Ab Samstag heißt eine Berliner Straße nach dem ersten Schwarzen Philosophen Deutschlands: Anton Wilhelm Amo. Für Professorin Regina Römhild ist dies ein lange überfälliger Schritt für mehr Sichtbarkeit.

Nach einem jahrelangen Rechtsstreit wurde die Umbenennung der Mohrenstraße in Anton-Wilhelm-Amo-Straße Anfang Juli rechtskräftig entschieden. Zuvor hatte die Bezirksverordnetenversammlung die Umbenennung im August 2020 mehrheitlich beschlossen. Begründet wurde dies damit, dass der Name „diskriminierend ist und dem Ansehen Berlin schadet“. Am östlichen Ende der Straße befindet sich mit dem Institut für Europäische Ethnologie ein Wissenschaftsstandort, der zuletzt immer lautstarker mit der ungewollten Adresse haderte.


rbb|24: Frau Römhild, warum ist die Umbenennung der M*-Straße überhaupt so wichtig?
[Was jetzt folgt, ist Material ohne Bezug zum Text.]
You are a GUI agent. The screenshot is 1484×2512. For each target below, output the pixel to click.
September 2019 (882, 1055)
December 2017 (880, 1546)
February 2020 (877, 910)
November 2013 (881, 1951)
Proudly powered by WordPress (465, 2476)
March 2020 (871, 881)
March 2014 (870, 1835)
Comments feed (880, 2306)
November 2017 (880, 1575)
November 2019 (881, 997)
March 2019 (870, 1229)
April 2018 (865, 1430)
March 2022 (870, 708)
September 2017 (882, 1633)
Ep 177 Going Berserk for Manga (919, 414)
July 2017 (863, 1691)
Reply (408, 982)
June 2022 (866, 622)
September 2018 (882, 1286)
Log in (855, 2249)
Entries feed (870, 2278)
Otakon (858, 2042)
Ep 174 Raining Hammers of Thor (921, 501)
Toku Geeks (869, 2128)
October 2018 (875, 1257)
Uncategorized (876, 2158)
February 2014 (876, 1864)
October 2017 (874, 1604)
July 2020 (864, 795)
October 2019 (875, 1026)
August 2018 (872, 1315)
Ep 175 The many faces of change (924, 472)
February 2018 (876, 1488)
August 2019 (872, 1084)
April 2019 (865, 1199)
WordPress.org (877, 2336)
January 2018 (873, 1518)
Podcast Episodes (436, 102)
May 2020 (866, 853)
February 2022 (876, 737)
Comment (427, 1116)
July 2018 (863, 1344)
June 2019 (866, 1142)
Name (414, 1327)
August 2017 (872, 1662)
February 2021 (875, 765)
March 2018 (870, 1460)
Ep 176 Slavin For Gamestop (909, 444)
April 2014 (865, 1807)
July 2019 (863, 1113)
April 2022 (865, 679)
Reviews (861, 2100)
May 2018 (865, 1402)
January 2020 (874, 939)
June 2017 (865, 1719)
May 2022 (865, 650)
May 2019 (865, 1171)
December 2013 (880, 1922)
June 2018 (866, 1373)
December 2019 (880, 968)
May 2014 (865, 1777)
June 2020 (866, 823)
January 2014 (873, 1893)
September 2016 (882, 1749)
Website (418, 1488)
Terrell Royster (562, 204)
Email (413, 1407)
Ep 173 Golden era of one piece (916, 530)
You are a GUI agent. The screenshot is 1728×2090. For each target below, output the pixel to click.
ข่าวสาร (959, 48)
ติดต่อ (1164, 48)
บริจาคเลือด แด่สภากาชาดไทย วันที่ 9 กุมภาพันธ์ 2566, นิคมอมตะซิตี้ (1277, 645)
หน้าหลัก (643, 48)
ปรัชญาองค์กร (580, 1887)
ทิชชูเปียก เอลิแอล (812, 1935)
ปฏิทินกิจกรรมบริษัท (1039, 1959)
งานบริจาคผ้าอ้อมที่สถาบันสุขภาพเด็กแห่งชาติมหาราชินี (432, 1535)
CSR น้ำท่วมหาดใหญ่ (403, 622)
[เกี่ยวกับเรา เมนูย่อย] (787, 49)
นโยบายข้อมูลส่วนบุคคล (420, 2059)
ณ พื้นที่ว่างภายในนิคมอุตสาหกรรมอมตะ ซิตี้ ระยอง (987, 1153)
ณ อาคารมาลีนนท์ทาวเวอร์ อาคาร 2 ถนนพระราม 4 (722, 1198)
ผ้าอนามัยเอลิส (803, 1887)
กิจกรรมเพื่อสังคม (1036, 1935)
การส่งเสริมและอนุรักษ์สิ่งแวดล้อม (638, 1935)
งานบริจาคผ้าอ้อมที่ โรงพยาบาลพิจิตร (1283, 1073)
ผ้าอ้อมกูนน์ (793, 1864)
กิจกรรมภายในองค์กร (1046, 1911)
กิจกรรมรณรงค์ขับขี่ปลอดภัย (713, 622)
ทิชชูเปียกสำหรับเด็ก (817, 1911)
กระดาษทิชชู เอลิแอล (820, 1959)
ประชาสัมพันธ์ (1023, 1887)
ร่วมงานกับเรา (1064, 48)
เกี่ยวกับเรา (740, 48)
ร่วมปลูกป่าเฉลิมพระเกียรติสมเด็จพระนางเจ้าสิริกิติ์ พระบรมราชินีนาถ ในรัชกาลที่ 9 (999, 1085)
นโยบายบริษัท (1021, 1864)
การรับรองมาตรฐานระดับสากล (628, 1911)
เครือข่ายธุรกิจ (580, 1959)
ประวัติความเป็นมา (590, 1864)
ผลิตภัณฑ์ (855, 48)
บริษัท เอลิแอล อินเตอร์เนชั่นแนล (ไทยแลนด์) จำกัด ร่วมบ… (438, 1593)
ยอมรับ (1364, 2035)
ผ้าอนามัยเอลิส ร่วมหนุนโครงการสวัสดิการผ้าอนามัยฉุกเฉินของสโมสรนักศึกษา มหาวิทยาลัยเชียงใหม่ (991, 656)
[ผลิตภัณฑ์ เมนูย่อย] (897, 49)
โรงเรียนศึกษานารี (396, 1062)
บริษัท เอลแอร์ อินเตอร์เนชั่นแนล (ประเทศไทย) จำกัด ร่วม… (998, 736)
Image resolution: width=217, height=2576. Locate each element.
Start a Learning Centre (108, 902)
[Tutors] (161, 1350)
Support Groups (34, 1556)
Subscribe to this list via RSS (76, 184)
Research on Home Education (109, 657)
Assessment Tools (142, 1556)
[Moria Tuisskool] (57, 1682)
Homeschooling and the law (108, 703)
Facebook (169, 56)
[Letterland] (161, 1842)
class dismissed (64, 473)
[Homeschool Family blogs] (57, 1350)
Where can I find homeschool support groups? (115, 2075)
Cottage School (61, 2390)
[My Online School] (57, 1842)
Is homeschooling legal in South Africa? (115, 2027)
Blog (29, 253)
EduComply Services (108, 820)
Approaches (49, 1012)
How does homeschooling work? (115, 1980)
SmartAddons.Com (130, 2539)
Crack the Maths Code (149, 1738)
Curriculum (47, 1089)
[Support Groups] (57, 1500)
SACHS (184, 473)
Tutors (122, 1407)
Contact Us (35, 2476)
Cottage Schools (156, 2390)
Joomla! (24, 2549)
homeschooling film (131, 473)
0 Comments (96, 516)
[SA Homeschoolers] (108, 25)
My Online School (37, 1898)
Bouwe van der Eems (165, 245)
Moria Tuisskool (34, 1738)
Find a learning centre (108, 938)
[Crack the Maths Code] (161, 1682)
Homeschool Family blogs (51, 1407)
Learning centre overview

Was bedeutet das für das Institut für Europäische Ethnologie, das in dieser Straße seine Anschrift hat?

Regina Römhild: Es gibt einen engen Zusammenhang mit unserem Fach, der Europäischen Ethnologie, denn dessen lange Geschichte reicht über seine beiden Vorgängerinnen, die „Volks-“ und „Völkerkunde“, bis in den Nationalismus und Kolonialismus des 19. Und 20. Jahrhunderts hinein. Ethnologen haben damals durch ihre Forschungen dazu beigetragen, die Vorstellung von „Anderen Europas“ zu nähren, die als weniger zivilisiert und entwickelt galten.

Dieses Denken hat den Kolonialismus und seine lange Gewaltgeschichte gegenüber Menschen und Orten außerhalb Europas legitimiert. Dass unser Fach mit dieser problematischen Geschichte verstrickt ist, beschäftigt Europäische Ethnolog*innen seit langem kritisch – wir sind deshalb sehr sensibel für alle Anzeichen eines bis in unsere Gegenwart hineinreichenden kolonialrassistischen Denkens.

Regina Römhild

Professorin für Europäische Ethnologie Berlin Regina Römhild (Bild: Heike Zappe)

Heike Zappe

ist seit 2009 Professorin für Europäische Ethnologie am gleichnamigen Institut der Humboldt-Universität zu Berlin. Sie entwickelte eine ethnologische Perspektive, die sich mit der Geschichte und Gegenwart europäischer Gesellschaften aus einer postkolonialen Blickrichtung befasst und Europa als Produzentin und als Produkt globaler Verflechtungen untersucht. Sie gründete das Amo Kollektiv mit, das seit 2020 mit dem „Dekolonialen Flanieren“ und dem „Amo-Salon“ zur öffentlichen Auseinandersetzung mit Fragen und Themen rund um die Umbenennung einlädt.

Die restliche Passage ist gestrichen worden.